Through a brainstorming session with our development team and designers, we identified that while many network architects have grown to accept this process, we could feasibly make it simpler for those that prefer. Our team arranged a series of sessions where our team of 4 designers diverged and converged, worked with our development teams, and ultimately built an IP Range visualization and selector.
While I was a participant in the designs, I tried to be the touchpoint for the technical details. My understanding came from reading articles and studying portions of a “AWS Certified Solutions Architect” course. To help our team understand the problem and feel more confident in their solutions, I organized a quick crash course for our team that went over IP range formation and the math behind it.
Where competitors offer only a textbox to enter in a proper IP range without conflicts, we went a step further. When the user begins creating a network, we prefill a non-conflicting IP range that fills the next logical “block” of the network. Without thinking, the user can continue on. However, for those who need to customize it, they may manipulate the IP range with a few clicks and see how it fits into the network. For those who prefer manually entering a value, they can still do that, but with the added bonus of visual feedback rather than an error message.
Our solution is still in its infancy with room to grow, but it is already filed as a patent shared between our design and development team.
The most significant challenges of VPC starts with the length of the project. Being stuck in a state of theoretical functionality and prototypes for as long as it was, opened the whole team up for opportunities of redesign and rework that was rarely based on a need. The project became so built up in our heads and the pressure from the industry was crushing because every day we didn’t release, the expectation that the final product had to be even better increased. When really, the delays were caused by realizing we couldn’t achieve a certain goal that quickly.
Because the project was multiple years, but with the expectation that it was always “launching next quarter”, the project teams morales fluctuated heavily. As a result, team members left, leadership reorganized, people were brought in, etc. Every time this happened, the next person re-sorted the roadmap to more realistically “launch VPC next quarter.” It was difficult to track what services or functionality in what technology generation were going to launch at what date.
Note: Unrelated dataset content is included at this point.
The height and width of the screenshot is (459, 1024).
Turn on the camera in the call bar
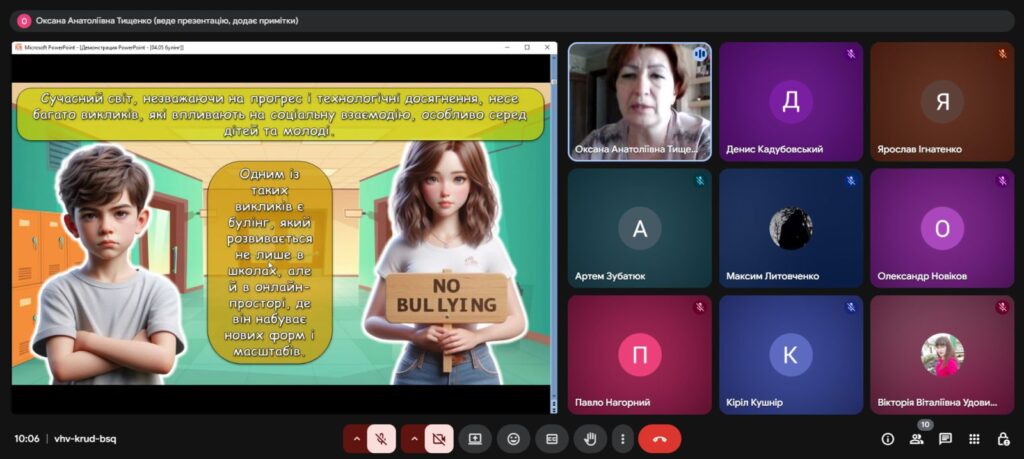click(439, 439)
The last challenge was simply the technology. From previous projects I had experience with many of the concepts presented to me in VPC. However, over the course of the project I was introduced to more complex use cases, tighter integration between services, and understanding how Genesis and Wrigley technologies differed. I was able to tackle this by working frequently with our development teams and reading competitors as well as our documentation on the subjects. I also supplemented this by watching relevant sections of a “AWS Certified Solutions Architect” course.
IBM Cloud Virtual Private Cloud was released in June 2019. It was long awaited by our company and our clients. The team is currently monitoring our NPS scores and feedback and arranging conversations with customers to see where we can continue improving.